How to complete this task: All lines from the one containing "The height and" through the end of the data below are to be repeated exactly, with pictures left out.

[Start of section]

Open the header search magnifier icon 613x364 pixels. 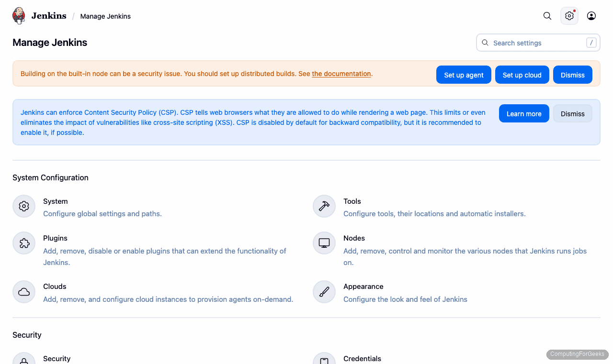(547, 16)
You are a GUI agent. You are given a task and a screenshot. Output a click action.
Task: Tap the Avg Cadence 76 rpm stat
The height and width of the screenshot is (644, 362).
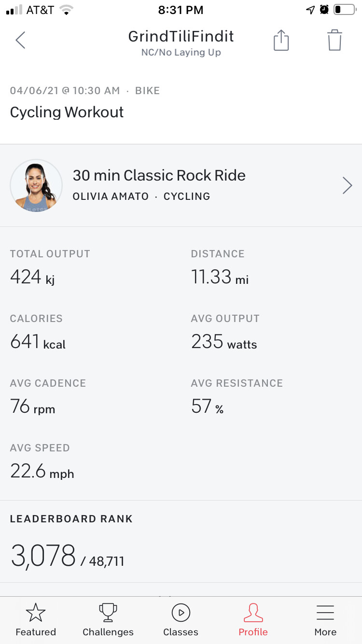32,407
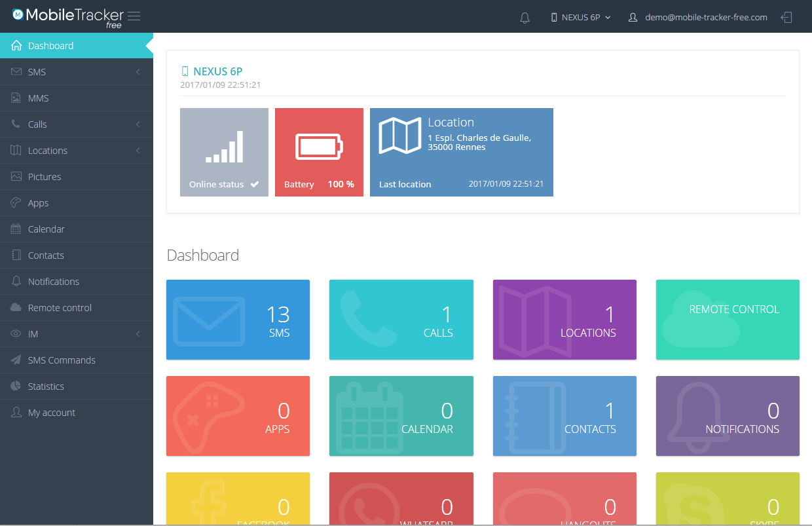The width and height of the screenshot is (812, 526).
Task: Toggle the hamburger sidebar menu icon
Action: 134,16
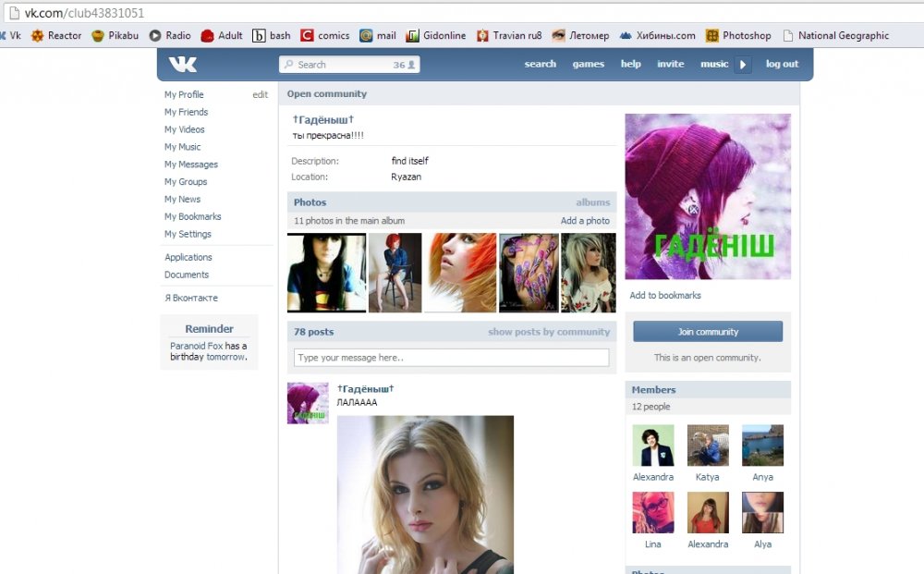924x574 pixels.
Task: Open the bash bookmark
Action: [272, 36]
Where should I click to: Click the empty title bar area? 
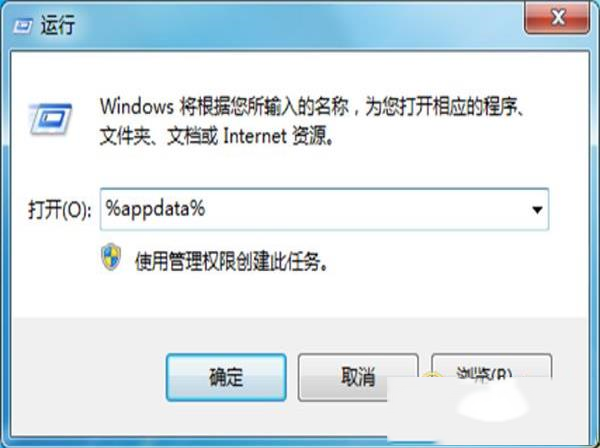pyautogui.click(x=298, y=25)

[End of section]

Written solution:
The height and width of the screenshot is (644, 362).
32,407
The width and height of the screenshot is (812, 526).
Task: Toggle the hamburger sidebar menu icon
Action: 134,16
924x574 pixels.
Task: Open the bash bookmark
Action: [272, 36]
Where should I click to: Click the empty title bar area? 
pyautogui.click(x=298, y=25)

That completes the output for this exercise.